■ **Your goal**: Your answer must be the lines from the one containing "Subscribe (681, 2471)" through the last line below, copied exactly, with no pictures.

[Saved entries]
• • • • • • •
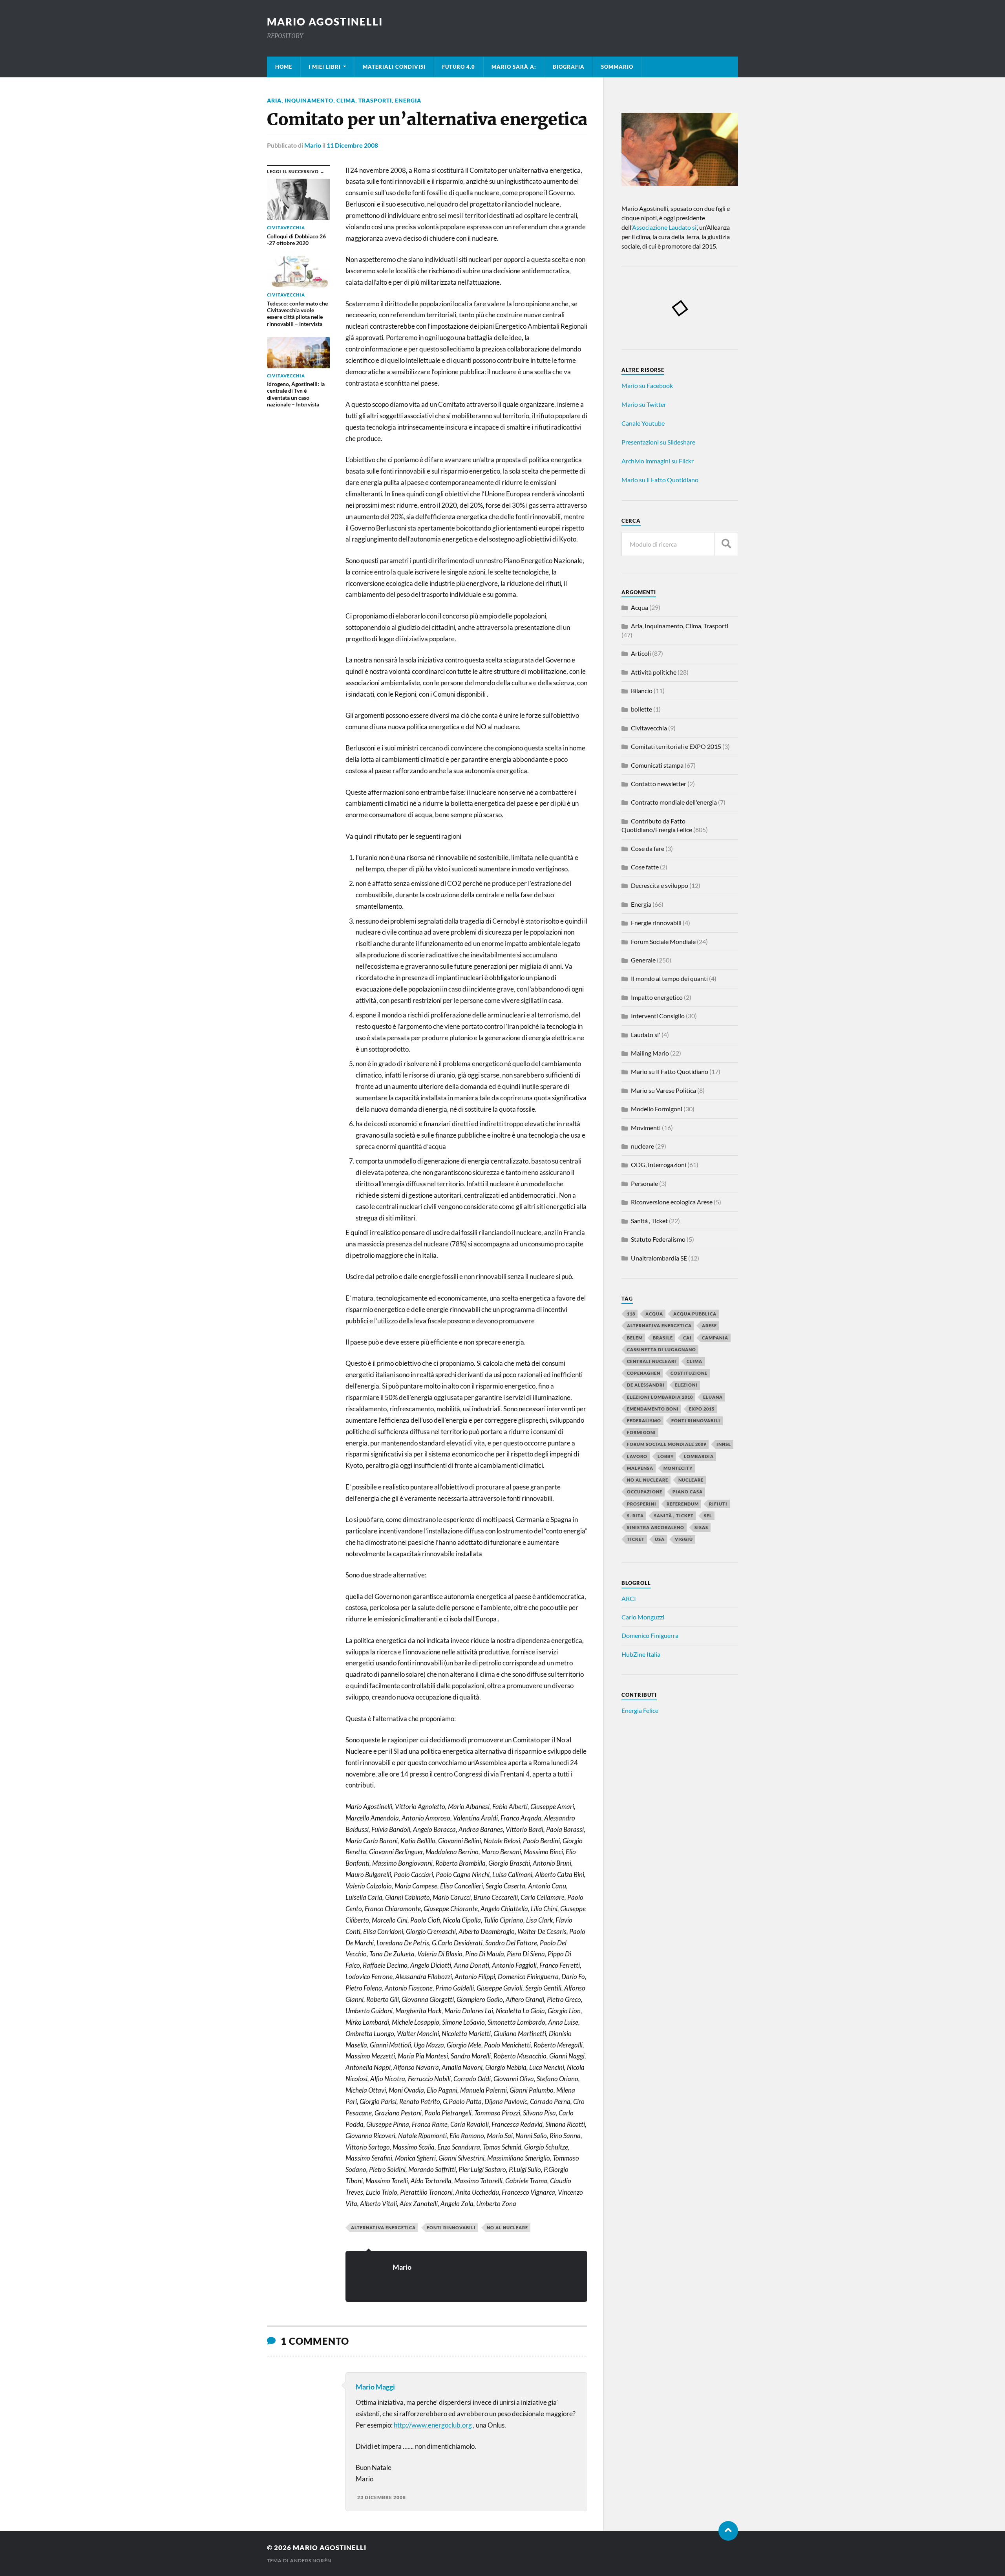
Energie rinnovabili (656, 922)
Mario (312, 145)
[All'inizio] (728, 2531)
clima (694, 1361)
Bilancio (641, 690)
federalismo (644, 1420)
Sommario (617, 67)
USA (660, 1539)
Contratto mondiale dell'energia (674, 802)
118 (631, 1313)
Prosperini (641, 1503)
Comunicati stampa (657, 765)
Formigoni (641, 1432)
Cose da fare (647, 848)
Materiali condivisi (394, 67)
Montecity (678, 1468)
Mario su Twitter (643, 404)
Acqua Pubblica (694, 1313)
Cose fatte (645, 867)
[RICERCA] (726, 544)
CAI (687, 1337)
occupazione (644, 1491)
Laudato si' (645, 1034)
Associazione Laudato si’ (664, 227)
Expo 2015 (701, 1408)
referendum (683, 1503)
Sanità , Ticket (649, 1220)
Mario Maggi (375, 2386)
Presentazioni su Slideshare (658, 442)
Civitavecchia (649, 728)
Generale (643, 960)
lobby (666, 1456)
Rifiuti (718, 1503)
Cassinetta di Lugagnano (661, 1349)
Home (283, 67)
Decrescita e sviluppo (659, 885)
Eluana (713, 1397)
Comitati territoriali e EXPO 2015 (676, 746)
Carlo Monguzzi (642, 1617)
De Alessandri (646, 1384)
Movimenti (646, 1127)
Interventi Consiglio (658, 1015)
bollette (641, 709)
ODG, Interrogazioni (658, 1164)
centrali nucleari (651, 1361)
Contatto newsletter (658, 783)
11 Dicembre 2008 (352, 145)
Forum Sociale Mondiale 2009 (666, 1444)
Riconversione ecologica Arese (672, 1202)
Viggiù (684, 1539)
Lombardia (699, 1456)
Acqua (639, 607)
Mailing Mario (650, 1053)
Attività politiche (653, 672)
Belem (635, 1337)
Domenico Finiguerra (649, 1635)
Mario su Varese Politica (663, 1090)
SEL (708, 1515)
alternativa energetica (383, 2227)
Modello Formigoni (656, 1108)
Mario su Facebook (647, 385)
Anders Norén (310, 2560)
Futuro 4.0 (458, 67)
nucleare (642, 1146)
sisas (701, 1527)
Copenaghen (643, 1373)
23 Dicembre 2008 (381, 2497)
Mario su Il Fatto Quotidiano (669, 1071)
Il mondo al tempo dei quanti (669, 978)
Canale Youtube (643, 423)
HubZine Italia (640, 1654)
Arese (709, 1325)
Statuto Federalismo (658, 1239)
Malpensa (640, 1468)
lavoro (637, 1456)
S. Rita (635, 1515)
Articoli (641, 653)
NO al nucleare (507, 2227)
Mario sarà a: (514, 67)
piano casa (687, 1491)
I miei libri (325, 67)
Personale (644, 1183)
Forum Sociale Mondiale (663, 941)
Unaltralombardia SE (659, 1258)
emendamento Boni (653, 1408)
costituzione (689, 1373)
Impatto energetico (657, 997)
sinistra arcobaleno (655, 1527)
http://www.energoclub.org (433, 2425)
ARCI (628, 1598)
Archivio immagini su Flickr (657, 461)
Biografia (569, 67)
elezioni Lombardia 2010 (660, 1397)
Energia (408, 100)
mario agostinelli (325, 21)
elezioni (686, 1384)
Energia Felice (639, 1710)
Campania (715, 1337)
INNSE (723, 1444)
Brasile (663, 1337)
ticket (636, 1539)
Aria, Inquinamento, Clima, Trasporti (329, 100)
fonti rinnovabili (451, 2227)
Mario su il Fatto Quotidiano (659, 479)
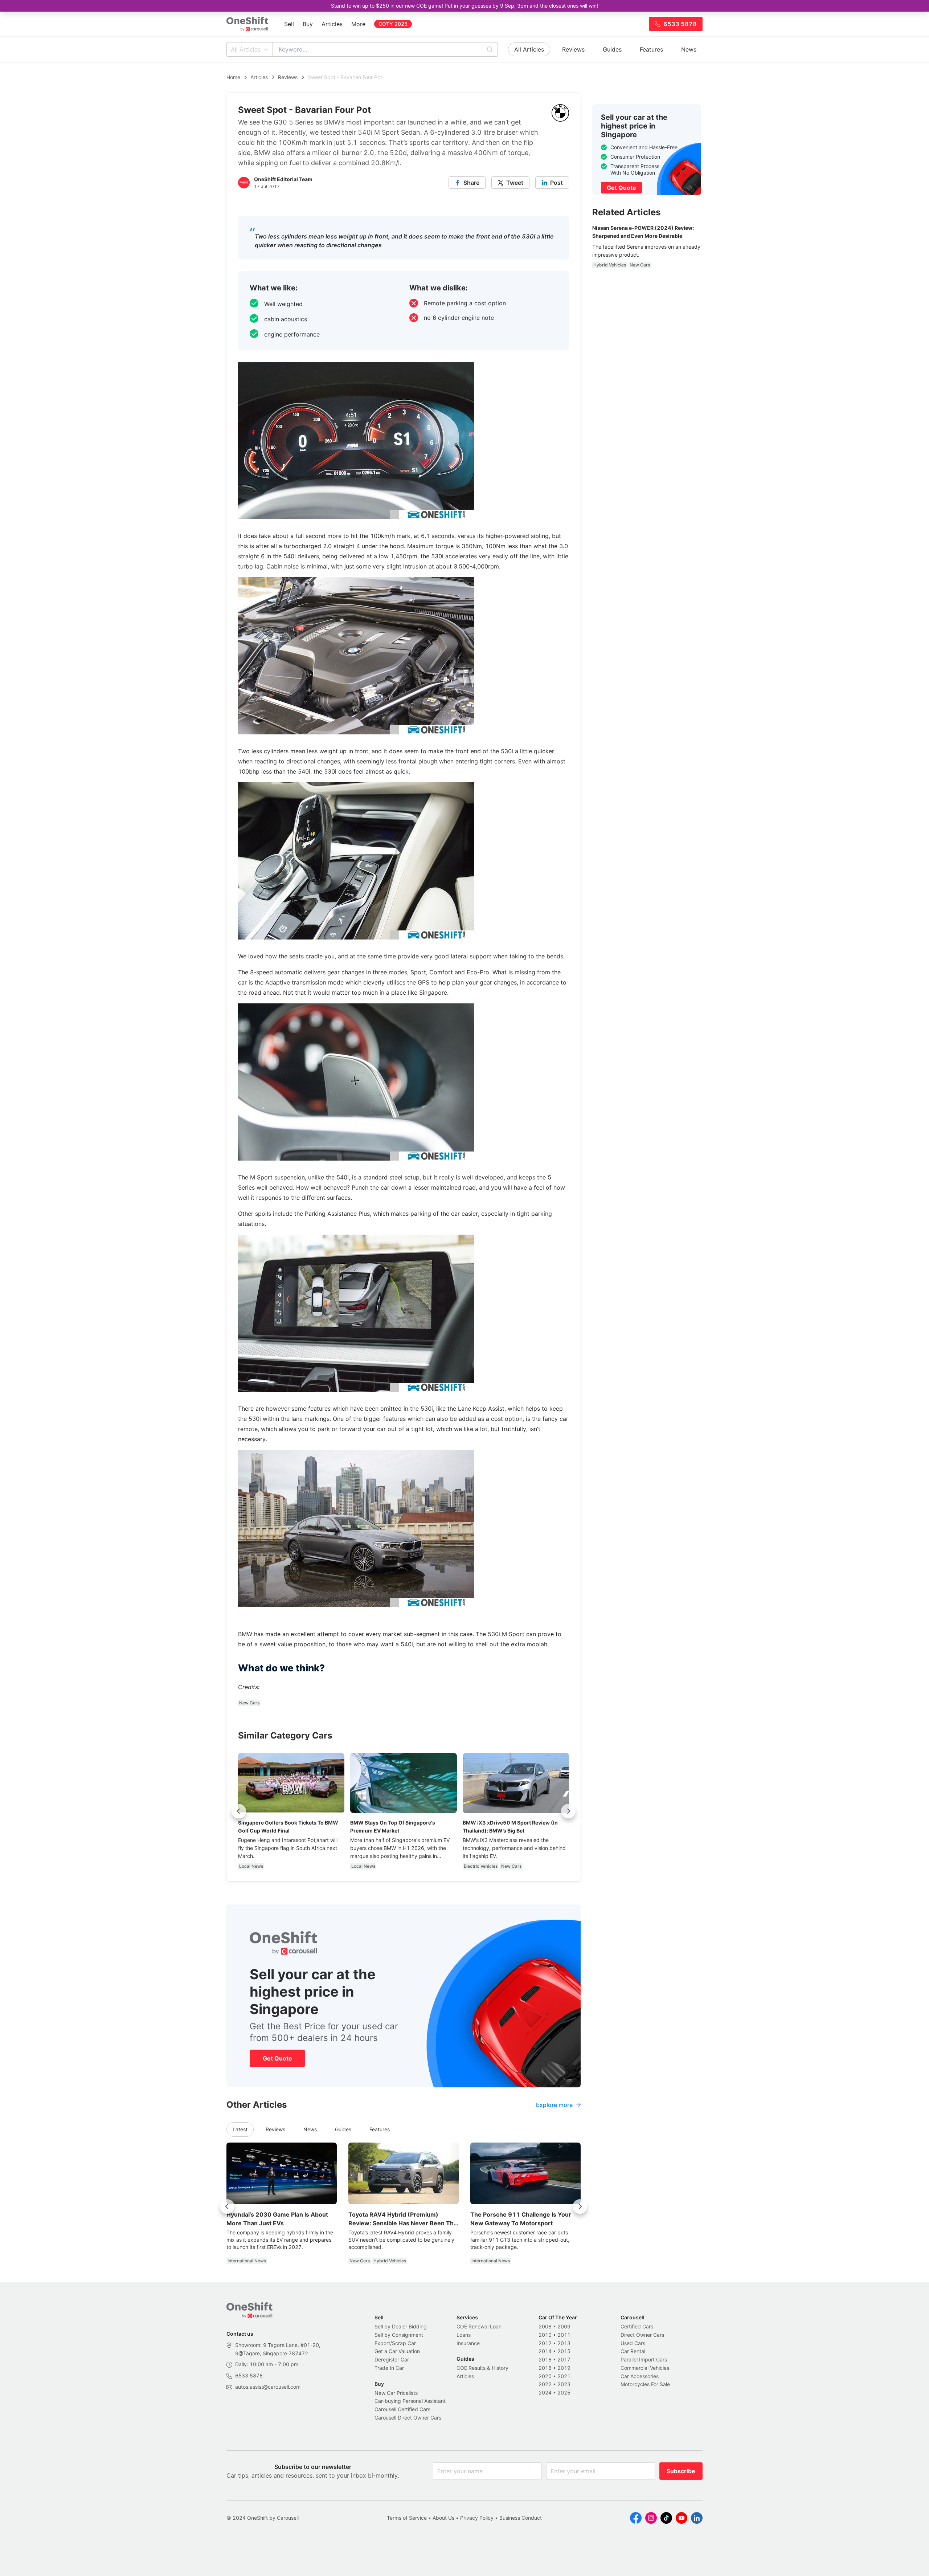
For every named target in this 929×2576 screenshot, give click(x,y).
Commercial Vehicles (645, 2368)
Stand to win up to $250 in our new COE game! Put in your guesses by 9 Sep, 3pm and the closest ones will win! (464, 6)
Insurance (468, 2343)
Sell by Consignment (399, 2335)
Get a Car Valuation (397, 2351)
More (358, 24)
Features (651, 49)
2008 (545, 2326)
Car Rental (633, 2351)
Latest (240, 2129)
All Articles (246, 49)
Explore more (554, 2104)
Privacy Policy (477, 2518)
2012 (545, 2343)
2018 (545, 2368)
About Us (443, 2518)
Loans (464, 2335)
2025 (563, 2392)
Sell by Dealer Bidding (401, 2326)
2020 (545, 2376)
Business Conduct (520, 2518)
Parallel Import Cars (644, 2359)
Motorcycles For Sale (645, 2384)
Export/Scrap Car (395, 2343)
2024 (545, 2392)
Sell (289, 24)
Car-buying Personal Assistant (410, 2401)
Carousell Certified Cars (402, 2409)
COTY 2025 (393, 24)
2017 (563, 2359)
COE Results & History (482, 2368)
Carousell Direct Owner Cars (408, 2417)
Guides (612, 49)
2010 (545, 2335)
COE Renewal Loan (479, 2326)
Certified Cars (637, 2326)
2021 (563, 2376)
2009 (563, 2326)
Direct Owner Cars (642, 2335)
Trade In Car (389, 2368)
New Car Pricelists (396, 2393)
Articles (332, 24)
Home (233, 77)
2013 (563, 2343)
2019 (563, 2368)
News (688, 49)
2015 (563, 2351)
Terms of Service (407, 2518)
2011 (563, 2335)
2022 (545, 2384)
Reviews (573, 49)
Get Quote (277, 2058)
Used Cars (633, 2343)
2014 (545, 2351)
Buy (308, 24)
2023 (563, 2384)
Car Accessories (640, 2376)
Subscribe (681, 2471)
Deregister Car (392, 2359)
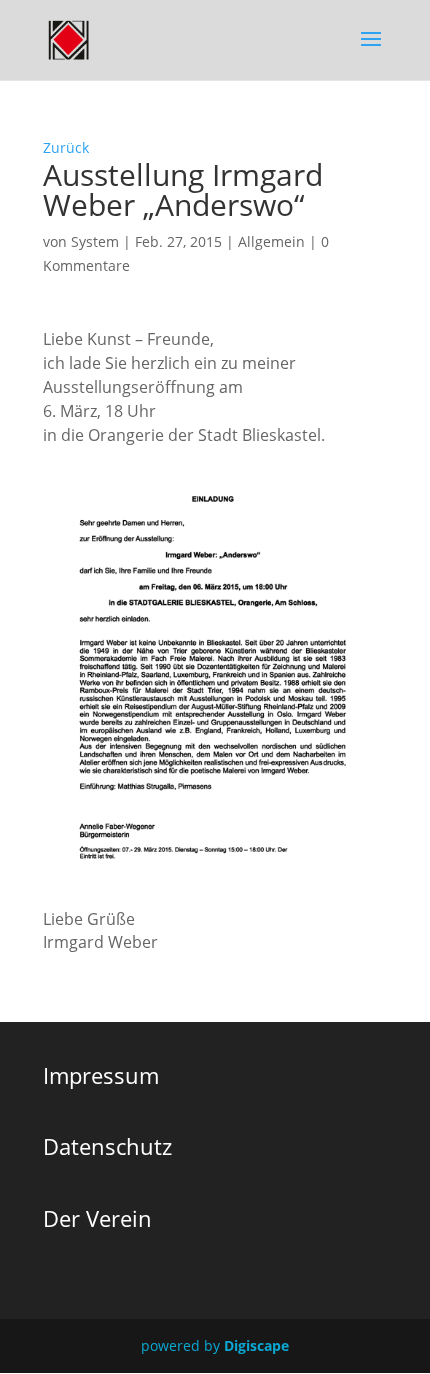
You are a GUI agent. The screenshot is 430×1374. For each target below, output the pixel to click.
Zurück (66, 147)
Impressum (101, 1075)
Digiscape (256, 1345)
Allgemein (271, 241)
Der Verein (97, 1218)
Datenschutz (107, 1146)
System (95, 241)
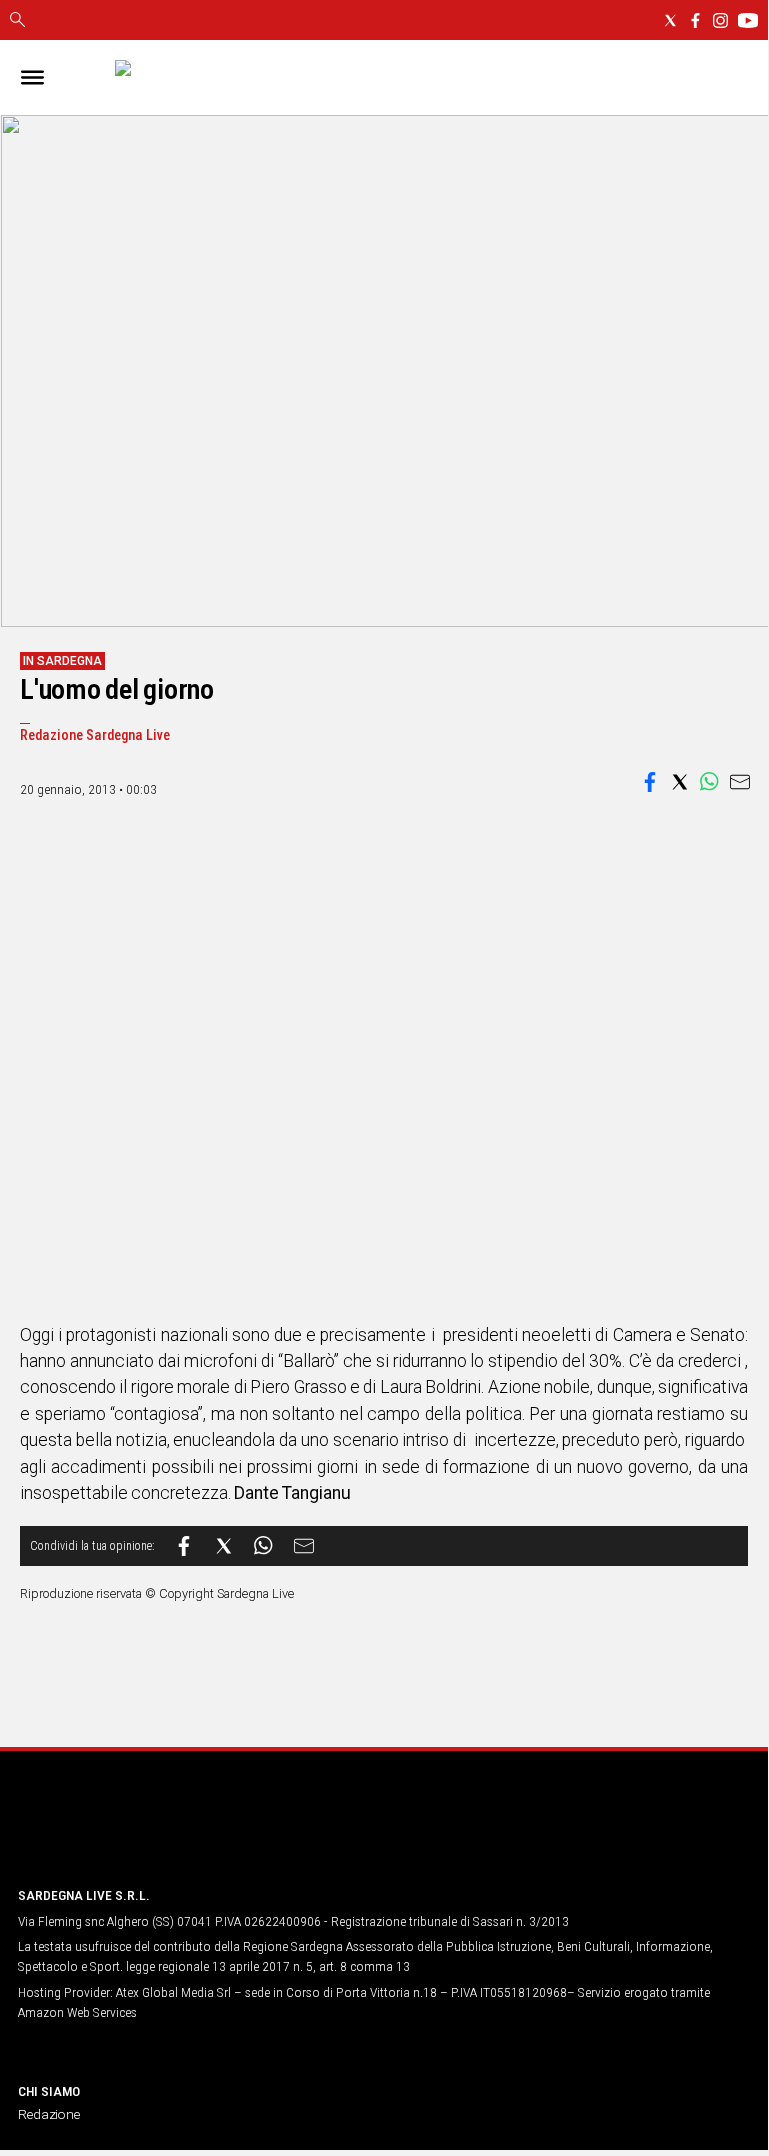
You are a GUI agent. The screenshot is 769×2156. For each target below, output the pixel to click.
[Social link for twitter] (670, 20)
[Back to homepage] (123, 1832)
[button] (650, 782)
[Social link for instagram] (720, 20)
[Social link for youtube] (748, 20)
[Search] (17, 21)
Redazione (49, 2114)
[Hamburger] (32, 77)
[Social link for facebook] (695, 20)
• • • • • • •
■ **Result for this task**:
Subscribe (681, 2471)
Deregister Car (392, 2359)
You are a GUI agent. The screenshot is 430×1374. For each target below, output the pixel to click.
Zurück (66, 147)
Impressum (101, 1075)
Digiscape (256, 1345)
Allgemein (271, 241)
Der Verein (97, 1218)
Datenschutz (107, 1146)
System (95, 241)
You are a GUI agent. The screenshot is 769×2156. For each target below, output the pixel to click.
[Social link for twitter] (670, 20)
[Back to homepage] (123, 1832)
[button] (650, 782)
[Social link for instagram] (720, 20)
[Social link for youtube] (748, 20)
[Search] (17, 21)
Redazione (49, 2114)
[Hamburger] (32, 77)
[Social link for facebook] (695, 20)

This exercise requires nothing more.